The device ... accepts ascii symbols and characters ...
ASCII typically refers to a set of codes (i.e. numeric values) for representing characters and symbols.
Printable/displayable characters (such as the upper case as well as lower case letters of the the English alphabet, punctuation marks, and decimal digits) and control codes are each assigned a unique value.
The basic set of ASCII codes range in value from zero to 127, so each code is representable in 7 bits.
ASCII has been the most widely-used basic code set for representing text in computer systems.
Programming languages typically generate text strings using the ASCII code set.
The expression "ASCII character ..." would typically be used to describe or refer to the numeric value for that character (i.e. its ASCII code value), rather than some symbol or glyph.
IOW "ASCII character" is essentially shorthand for the "ASCII code value for the character ...".
The quoted line above should be interpreted to mean that the device uses ASCII codes.
To calculate the checksum I need to first convert each symbol to a BitArray.
ASCII is not a set of "symbols and characters".
ASCII is a set of numbers. Each number represents (i.e. is mapped to) a character or symbol.
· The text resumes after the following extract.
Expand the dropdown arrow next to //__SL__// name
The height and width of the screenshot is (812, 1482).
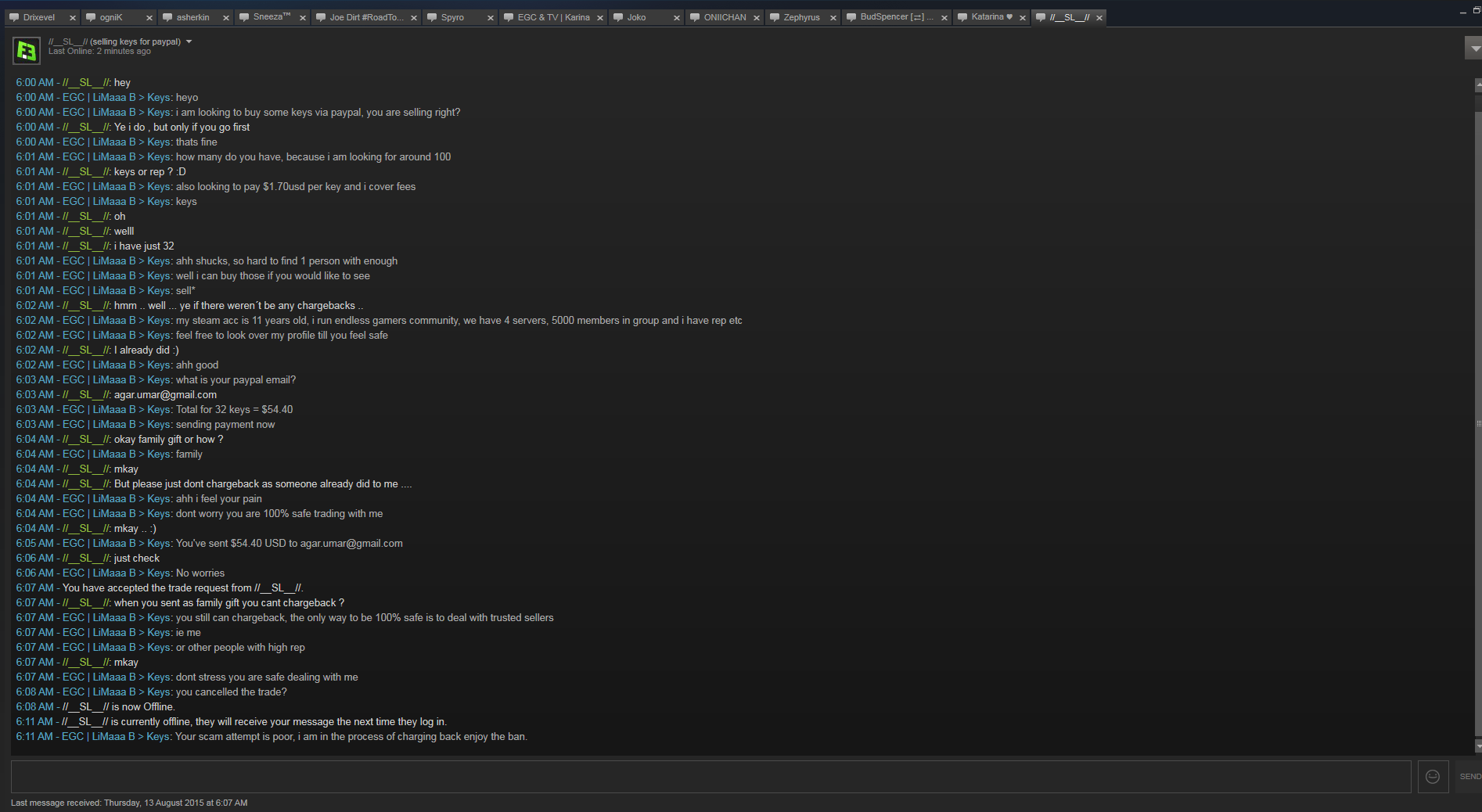click(x=189, y=41)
Such a set of numbers is called a code set.
ASCII is a code set.
Each ASCII code can be represented in 7 bits, or less than a byte (i.e. eight bits).
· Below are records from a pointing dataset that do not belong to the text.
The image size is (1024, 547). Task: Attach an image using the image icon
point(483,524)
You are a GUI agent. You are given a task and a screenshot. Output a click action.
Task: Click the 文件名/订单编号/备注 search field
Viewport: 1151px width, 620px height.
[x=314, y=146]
Since each ASCII code is typically stored in a byte, the units of byte
and character
are often used interchangeably, especially when referring to storage of text.
Each character in the digital computer is represented by a number, e.g. its ASCII code.
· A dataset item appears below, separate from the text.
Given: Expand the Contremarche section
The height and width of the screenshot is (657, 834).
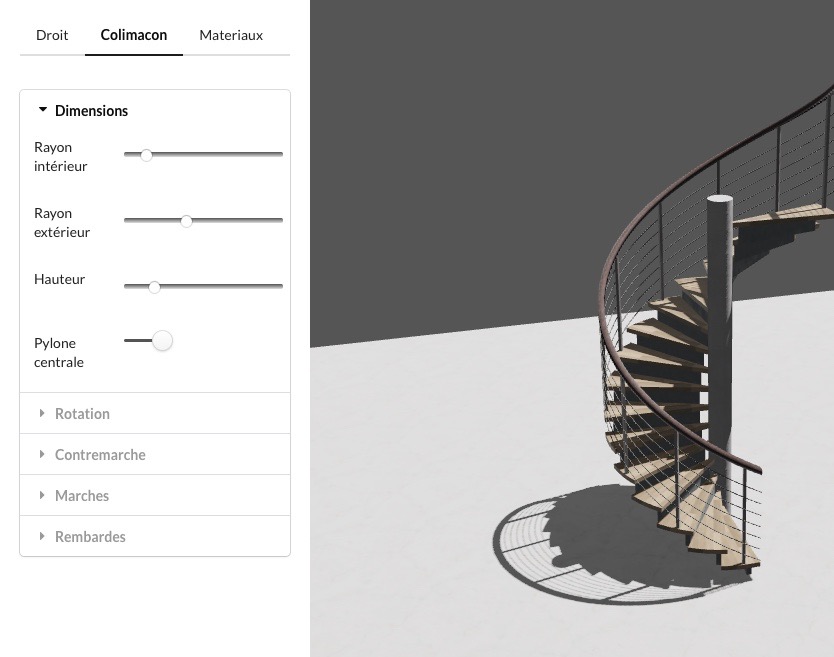Looking at the screenshot, I should (100, 455).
The idea that this character is actually a "symbol" and needs to be converted to some form of numeric representation is incorrect.
A digital computer can only process numbers. If you want to represent a symbol (e.g. for text), then you have to encode that symbol as a number.
But if I try this on a multi-character ascii symbol such as STX or SYN ...
A subset of the ASCII codes represent unprintable characters, which are called the control codes.
Most of the functionality of these control codes relate to electro-mechanical teletypewriters, and paper-tape punches and readers. Some of the control codes have been repurposed for a CRT-based terminal, aka VDT.
Since ASCII control-codes are not printable/displayable, there is no need to represent them as a new single-column-wide symbol or glyph.
Hence the ASCII control-codes are represented by a two- or three-letter name, such as STX or CR.
A few control codes are frequently used in text strings, such as line feed, carriage return, and tab. Those control codes are provided printable representations (even though they are actually unprintable) when specifying text strings in some programming languages (such as C escape sequences, e.g. \n
, \r
, \t
).
Otherwise other control codes have to be specified by their ASCII code as a numeric escape sequence (e.g. \x02
for STX).
IOW STX or SYN are not a "multi-character ascii symbol".
There is no such thing as a "multi-character ascii symbol".
For the time being I'm using a dictionary to go from ascii symbol to unicode
Is there a way to get the desired results in C#?
Each character/symbol is already represented by a number stored in a byte.
There is no need for a "dictionary" or conversion from a "symbol".
You could demonstrate this to yourself by writing a simple program.
Assign a text sting to a byte array.
Print out the byte array as a text string.
Print out the byte array, but each byte in decimal representation.
Print out the byte array, but each byte in binary representation.
Print out the byte array, but each byte in hexadecimal representation.
So the checksum could/should be calculated from the characters/bytes of the message (without any dictionary translation).